Today, I'm going to go over a couple of the different carrier options and the pro's and con's of each of those.
1. The Wrap:
An example of this kind of carrier is my favorite, the Moby Wrap. The Moby Wrap is a long, stretchy fabric that wraps around the wearer in such a way as to create a pocket of sorts to carry your baby. While my son is 20 months and 23 pounds now, this still remains my favorite. The Moby has a weight range of newborn through 35 lb, which is the average weight of a three-year-old (though my nearly five-year-old daughter is still only 32 pounds, lol).
Wrap carriers are also sometimes woven. These wraps aren't stretchy like the Moby. Some examples of this type of carrier are the Didymos and the Storchenwiege.
1. Once you learn how to put it on, it's easy to use and can adjust to fit almost anyone.
2. There are multiple ways to carry your baby in it, so if you or your baby don't like a position, you can try another and another until you find the perfect one.
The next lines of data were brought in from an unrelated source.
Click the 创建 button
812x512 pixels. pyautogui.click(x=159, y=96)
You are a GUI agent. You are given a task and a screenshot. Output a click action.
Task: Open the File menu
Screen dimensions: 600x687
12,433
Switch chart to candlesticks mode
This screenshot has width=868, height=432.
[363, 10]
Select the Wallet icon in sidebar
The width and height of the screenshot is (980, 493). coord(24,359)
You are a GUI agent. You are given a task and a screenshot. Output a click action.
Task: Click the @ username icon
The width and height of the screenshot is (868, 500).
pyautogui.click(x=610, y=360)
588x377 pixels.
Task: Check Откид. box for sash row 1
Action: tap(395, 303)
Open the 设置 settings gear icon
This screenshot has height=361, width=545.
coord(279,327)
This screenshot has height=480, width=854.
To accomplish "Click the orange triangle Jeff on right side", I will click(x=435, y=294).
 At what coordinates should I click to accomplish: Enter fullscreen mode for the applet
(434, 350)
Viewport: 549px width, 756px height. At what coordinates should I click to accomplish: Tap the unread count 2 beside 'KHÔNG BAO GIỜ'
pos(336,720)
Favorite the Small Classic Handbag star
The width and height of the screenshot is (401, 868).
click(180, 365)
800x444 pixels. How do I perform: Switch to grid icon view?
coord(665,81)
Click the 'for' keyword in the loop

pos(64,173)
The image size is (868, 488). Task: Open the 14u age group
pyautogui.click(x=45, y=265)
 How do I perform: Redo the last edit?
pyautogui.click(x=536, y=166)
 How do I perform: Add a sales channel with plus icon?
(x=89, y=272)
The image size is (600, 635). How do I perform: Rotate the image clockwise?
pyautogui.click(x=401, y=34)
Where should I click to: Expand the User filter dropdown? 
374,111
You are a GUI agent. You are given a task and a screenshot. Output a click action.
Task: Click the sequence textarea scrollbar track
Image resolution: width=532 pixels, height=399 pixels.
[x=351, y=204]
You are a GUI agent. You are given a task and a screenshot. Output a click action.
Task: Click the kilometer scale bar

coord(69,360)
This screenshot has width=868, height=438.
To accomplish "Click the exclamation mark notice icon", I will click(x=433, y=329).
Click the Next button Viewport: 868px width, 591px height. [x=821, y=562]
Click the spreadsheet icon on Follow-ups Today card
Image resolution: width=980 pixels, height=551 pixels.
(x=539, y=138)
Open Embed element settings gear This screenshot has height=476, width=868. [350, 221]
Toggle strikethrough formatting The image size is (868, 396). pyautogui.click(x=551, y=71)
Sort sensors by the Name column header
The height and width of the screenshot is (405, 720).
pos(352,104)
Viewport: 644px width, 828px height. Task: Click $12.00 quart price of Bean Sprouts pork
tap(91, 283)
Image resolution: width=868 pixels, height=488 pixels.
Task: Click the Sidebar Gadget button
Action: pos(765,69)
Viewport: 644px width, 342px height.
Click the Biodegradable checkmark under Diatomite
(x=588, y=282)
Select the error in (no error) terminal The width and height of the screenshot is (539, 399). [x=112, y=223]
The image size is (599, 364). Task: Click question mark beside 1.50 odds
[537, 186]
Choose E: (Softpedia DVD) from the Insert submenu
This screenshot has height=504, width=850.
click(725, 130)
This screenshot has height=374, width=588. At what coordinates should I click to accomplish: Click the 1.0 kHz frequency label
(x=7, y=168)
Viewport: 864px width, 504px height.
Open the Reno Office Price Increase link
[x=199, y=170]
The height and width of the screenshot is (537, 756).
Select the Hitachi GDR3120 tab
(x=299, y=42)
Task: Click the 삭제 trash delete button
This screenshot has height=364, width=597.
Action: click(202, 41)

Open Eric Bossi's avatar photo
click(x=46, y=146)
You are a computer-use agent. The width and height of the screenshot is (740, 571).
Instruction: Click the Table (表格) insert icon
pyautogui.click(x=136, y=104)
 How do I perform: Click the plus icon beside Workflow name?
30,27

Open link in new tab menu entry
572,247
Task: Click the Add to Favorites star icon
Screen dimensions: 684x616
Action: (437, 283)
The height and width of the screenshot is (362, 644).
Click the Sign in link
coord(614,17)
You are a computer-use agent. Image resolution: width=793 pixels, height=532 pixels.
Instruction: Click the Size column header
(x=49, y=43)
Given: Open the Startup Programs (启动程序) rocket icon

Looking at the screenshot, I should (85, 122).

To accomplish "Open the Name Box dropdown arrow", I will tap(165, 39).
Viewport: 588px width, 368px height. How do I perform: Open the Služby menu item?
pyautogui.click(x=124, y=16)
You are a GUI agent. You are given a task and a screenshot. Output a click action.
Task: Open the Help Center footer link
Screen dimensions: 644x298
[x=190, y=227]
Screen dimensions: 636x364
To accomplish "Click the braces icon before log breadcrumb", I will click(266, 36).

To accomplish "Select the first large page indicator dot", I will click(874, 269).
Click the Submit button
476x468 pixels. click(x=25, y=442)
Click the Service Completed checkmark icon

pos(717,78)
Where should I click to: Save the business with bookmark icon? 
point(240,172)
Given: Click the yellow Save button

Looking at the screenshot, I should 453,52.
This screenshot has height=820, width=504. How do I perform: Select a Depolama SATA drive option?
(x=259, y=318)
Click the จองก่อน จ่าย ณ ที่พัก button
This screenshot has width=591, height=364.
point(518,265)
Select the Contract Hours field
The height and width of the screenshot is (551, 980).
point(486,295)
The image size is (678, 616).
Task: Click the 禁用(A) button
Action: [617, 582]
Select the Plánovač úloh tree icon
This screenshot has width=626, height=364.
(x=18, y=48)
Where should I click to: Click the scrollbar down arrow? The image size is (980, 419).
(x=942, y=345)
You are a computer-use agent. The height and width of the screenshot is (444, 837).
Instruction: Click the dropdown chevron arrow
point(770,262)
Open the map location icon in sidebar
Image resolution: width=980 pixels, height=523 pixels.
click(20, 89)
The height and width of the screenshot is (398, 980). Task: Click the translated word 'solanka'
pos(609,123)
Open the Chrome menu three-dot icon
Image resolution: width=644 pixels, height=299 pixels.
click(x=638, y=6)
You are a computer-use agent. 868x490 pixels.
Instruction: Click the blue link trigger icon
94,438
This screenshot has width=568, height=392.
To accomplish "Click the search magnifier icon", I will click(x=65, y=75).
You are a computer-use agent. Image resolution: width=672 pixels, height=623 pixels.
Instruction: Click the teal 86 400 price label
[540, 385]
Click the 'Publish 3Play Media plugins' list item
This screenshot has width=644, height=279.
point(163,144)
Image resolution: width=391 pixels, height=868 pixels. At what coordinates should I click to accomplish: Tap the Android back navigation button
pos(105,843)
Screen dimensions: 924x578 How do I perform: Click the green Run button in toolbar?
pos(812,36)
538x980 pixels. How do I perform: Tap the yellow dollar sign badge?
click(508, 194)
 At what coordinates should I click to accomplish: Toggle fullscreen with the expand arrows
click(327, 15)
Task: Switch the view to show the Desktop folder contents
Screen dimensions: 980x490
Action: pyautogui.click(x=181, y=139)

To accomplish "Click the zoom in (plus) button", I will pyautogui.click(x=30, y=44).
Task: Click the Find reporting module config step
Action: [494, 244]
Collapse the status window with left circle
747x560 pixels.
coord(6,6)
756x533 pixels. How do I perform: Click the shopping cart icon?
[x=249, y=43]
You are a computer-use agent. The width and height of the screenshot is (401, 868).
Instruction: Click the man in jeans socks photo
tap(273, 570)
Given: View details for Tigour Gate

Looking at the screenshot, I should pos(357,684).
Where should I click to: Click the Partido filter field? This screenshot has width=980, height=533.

3. Newborns fit in this immediately.
4. You can arrange your baby in such a way that no one can easily touch your baby without your permission-especially important during cold and flu season.
5. The weight of the baby/child is distributed evenly over both shoulders and the wrap goes around the lower back, offering support there as well.
6. It's machine washable.
7. It offers complete head and neck support for the baby, which is great for a newborn or even in an older sleeping baby.
1. It can be tricky to learn to use it. There are videos available to show you how it's done, it comes with a picture-filled booklet explaining the procedure, and if you have any friends who wear this one you can get a first-hand explanation. There are also many stores all over the country that sell these wraps, so you could easily get directions from any of those as well.
2. The stretchy material of this wrap can get overly stretchy sometimes, but I've found washing it in the washer tightens it right back up.
3. This wrap can't be thrown on in seconds, it'll take a minute or two to wrap yourself correctly.
4. If you're outside trying to put it on, it'll be tough to keep it from dragging on the ground. I fix this problem by standing over the stroller and putting the ends in there as I wrap or standing by the open car door and putting the ends on the seat.
5. Husbands/boyfriends may not be wild about the whole wrapping process, though mine will let ME wrap HIM. Ask him to wrap himself, however, and you'll find that he probably couldn't do it at this point.
2. The Sling:
This carrier is a piece of fabric that goes over one shoulder. It often has a ring to adjust the fit.
1. This carrier goes on very quickly and easily.
2. Nursing a baby in this type of carrier is quite discreet.
3. You can hold your baby in a cradle position or an upright position without any trouble.
4. As with other carriers, your baby is close to you.
1. You lose complete use of the arm over which you've placed the sling as the fabric prevents you from lifting your arm totally.
2. You absolutely must keep one hand on the baby at all times because it's easier for them to slip out, especially if you lean forward as the baby will move away from your body when you do.
3. The fabric is often unforgiving so it can create pressure points on baby legs.
4. Because it goes over just one shoulder, you may feel uneven and it could even make shoulder pain appear or get worse.
5. Rings can break.
6. Your spouse may or may not be able to wear it, depending on their size.